La mercantil mexicana Extrusiones Metálicas SCV ha sido elegida como adjudicataria de Metales Extruidos, factoría en liquidación desde el año 2013 y ubicada en el polígono industrial Jalón de Valladolid. La oferta de compra en la subasta ha alcanzado un importe importe de 12.960.000 euros y el compromiso de recuperar, como mínimo por un año, 150 empleos de los más de 300 que llegó a tener esta industria vallisoletana creada en los años sesenta del siglo pasado.

La noticia fue dada a conocer a los extrabajadores, que, en un número superior al medio centenar, se han concentrado ante las puertas del Juzgado de lo Mercantil, en la calle Salmerón, donde la subasta de Metales Extruidos ha puesto así fin al proceso concursal en el que estaba inmersa la factoría vallisoletana, que pasa de este modo a manos de Extrusiones Metálicas SCV, cuya oferta se ha impuesto sobre la planteada por el fondo de inversión Gryphus Partners, que había puesto sobre la mesa 12.070.000 euros y la creación de 200 empleos.

Próximos plazos

La noticia ha sido acogida con satisfacción por Luis Fernández Cañas, de Comisiones Obreras a pesar de que «en la elección final ha prevalecido la oferta económica sobre la promesa de creación de empleo». En cualquier caso, Fernández Cañas, en declaraciones a Europa Press, ha recordado que la adjudicataria de las instalaciones cuenta ahora con un mes de plazo para cumplir lo convenido, puesto que en caso contrario pasaría a Gryphus Partner.

«Calculo que si las cosas siguen su curso la actividad podría iniciarse en unos tres meses, no antes, ya que es preciso poner a punto la maquinaria y hacer algunas reparaciones puesto que lleva más de un año parada», ha explicado el extrabajador, quien apunta que los 150 empleos comprometidos por la mercantil mexicana deberán salir de la bolsa de 250 trabajadores pactada en su día con motivo del expediente extintivo que en agosto de 2013 afectó a la totalidad de la plantilla. Fernández Cañas ha recordado que por cada promesa de empleo incumplida la nueva adjudicataria tendrá una penalización de 10.000 euros.

La mejor opción

La adjudicación de las instalaciones a Extrusiones Metálicas SCV era precisamente, en opinión de antiguos técnicos de Metales Extruidos, miembros de la sección sindical de Confederación de Cuadros y Profesionales (CCP), la mejor de las opciones al corresponder a un grupo industrial con una larga trayectoria en el sector, con más de 30 años de experiencia y que había sabido realizar una cuantificación real del arranque previsto y la asunción de los costes que ello conllevaría.

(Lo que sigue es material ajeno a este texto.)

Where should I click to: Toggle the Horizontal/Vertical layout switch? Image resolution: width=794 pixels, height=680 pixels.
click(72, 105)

La segunda oferta, representada por el fondo de inversión con sede en suiza Gryphus Partners les planteaba incertidumbre al contar con «recorrido desconocido en el mercado y con un plan de negocio basado en una apuesta comercial hipotética e incluso imaginaria», ya que, según advertían los extécnicos de Metales Extruidos , se presenta «con una carencia de estructura comercial y con unas intenciones falsas de creación de empleo, dado que en el mejor de los casos la factoría de Jalón podría albergar hasta 190 puestos, claro está que en condiciones del 90% de actividad y un mercado propicio para el desarrollo de la actividad: actualmente es una utopía».

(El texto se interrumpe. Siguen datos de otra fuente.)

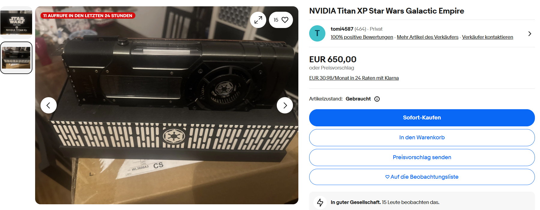Toggle Auf die Beobachtungsliste

click(x=422, y=177)
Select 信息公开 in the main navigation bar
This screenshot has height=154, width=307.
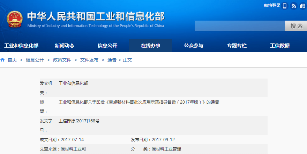coord(107,46)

Así pues, desde CCP se abogaba por la primera opción, «que, aparte de representar un proyecto industrial, hace un análisis real de la situación laboral del país. También hay que dejar muy claro que ambas propuestas se comprometen a un año de actividad, pero ésta es una condición requerida por el juez en caso de apertura de la actividad».